Factory activity in China expanded at the fastest rate in nearly a decade in August, a private PMI survey showed on Tuesday, boosting market sentiment overnight and at the European market open.
Euro zone manufacturing activity also grew last month, though factory managers remained wary about investing and hiring more workers.
In Germany, Europe’s largest economy, output grew at its fastest pace since February 2018, while in France it contracted.
The MSCI world equity index, which tracks shares in 49 countries, was close to recent highs, while the pan-European Stoxx 600 was up 0.2% at 1020 GMT.
France’s Cac 40 was up 0.2% and Germany’s Dax was up 0.7%. Britain’s FTSE 100 lagged, down 1.4%, hurt by a rising pound.
European stocks had opened even higher but pared gains after Germany cut its GDP forecast for 2021.
Both shares and the euro, which rose to a two-year high of $1.19975 overnight in New York, were little changed after data showed annual euro zone inflation fell well below expectations in August, turning negative for the first time since May 2016.
At 1025 GMT, the single currency traded at $1.19835, up 0.4% since New York’s close as a dollar sell-off continued.
The data print was a far cry from the European Central Bank’s inflation target of just under 2%.
“These numbers are clearly inconsistent with the ECB’s target,” said George Buckley, chief European economist at Nomura, who said the low reading will raise questions about whether the ECB should, like the Fed, adopt average inflation targeting.

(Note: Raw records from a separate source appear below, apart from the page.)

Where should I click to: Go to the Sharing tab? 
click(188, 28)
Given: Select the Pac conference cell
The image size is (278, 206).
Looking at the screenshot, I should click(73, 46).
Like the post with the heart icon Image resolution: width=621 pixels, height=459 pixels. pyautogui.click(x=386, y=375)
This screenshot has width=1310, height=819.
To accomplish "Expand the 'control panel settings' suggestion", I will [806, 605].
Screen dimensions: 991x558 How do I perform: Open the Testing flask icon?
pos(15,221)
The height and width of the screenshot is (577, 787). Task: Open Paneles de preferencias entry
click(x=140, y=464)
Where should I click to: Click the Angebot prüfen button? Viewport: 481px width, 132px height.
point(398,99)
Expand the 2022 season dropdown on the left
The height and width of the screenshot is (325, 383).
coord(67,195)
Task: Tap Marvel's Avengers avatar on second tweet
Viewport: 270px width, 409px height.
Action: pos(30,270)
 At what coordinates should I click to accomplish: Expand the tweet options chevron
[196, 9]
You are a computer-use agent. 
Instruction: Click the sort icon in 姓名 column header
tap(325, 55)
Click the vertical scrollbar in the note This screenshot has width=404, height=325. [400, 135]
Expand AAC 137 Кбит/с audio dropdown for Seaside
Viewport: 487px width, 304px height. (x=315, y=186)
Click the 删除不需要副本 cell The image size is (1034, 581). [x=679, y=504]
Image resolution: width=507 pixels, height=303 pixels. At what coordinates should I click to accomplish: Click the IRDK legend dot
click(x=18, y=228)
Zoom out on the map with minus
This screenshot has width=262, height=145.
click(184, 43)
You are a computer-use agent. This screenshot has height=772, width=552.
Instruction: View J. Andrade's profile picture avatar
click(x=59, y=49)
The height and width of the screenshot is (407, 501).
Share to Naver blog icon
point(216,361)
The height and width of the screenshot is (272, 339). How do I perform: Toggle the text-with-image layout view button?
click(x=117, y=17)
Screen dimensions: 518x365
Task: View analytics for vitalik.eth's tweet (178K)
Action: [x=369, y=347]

There were however credibility issues with such an approach, if the bank was unable to raise inflation to balance out the periods of lower inflation.
Investors are betting on U.S. rates staying lower for longer after Federal Reserve Chair Jerome Powell on Thursday said the central bank was shifting to average inflation targeting.
Versus a basket of currencies the dollar was down 0.4% at 91.826 at 1025 GMT, dropping below 92 for the first time since May 2018.
Sterling rose to eight-month highs against the dollar, strengthening to as much as $1.3465 at 1028 GMT, and was up around 0.3% versus the euro.
Core euro zone bond yields were up around 1 to 2 basis points, with the benchmark German 10-year yield at -0.387%.
Oil prices gained, reversing overnight losses.
Brent crude futures climbed 56 cents to $45.84 a barrel at 1029 GMT. U.S. West Texas Intermediate (WTI) crude futures rose 47 cents to $43.08 a barrel.
Gold prices also rose, to their highest in two weeks.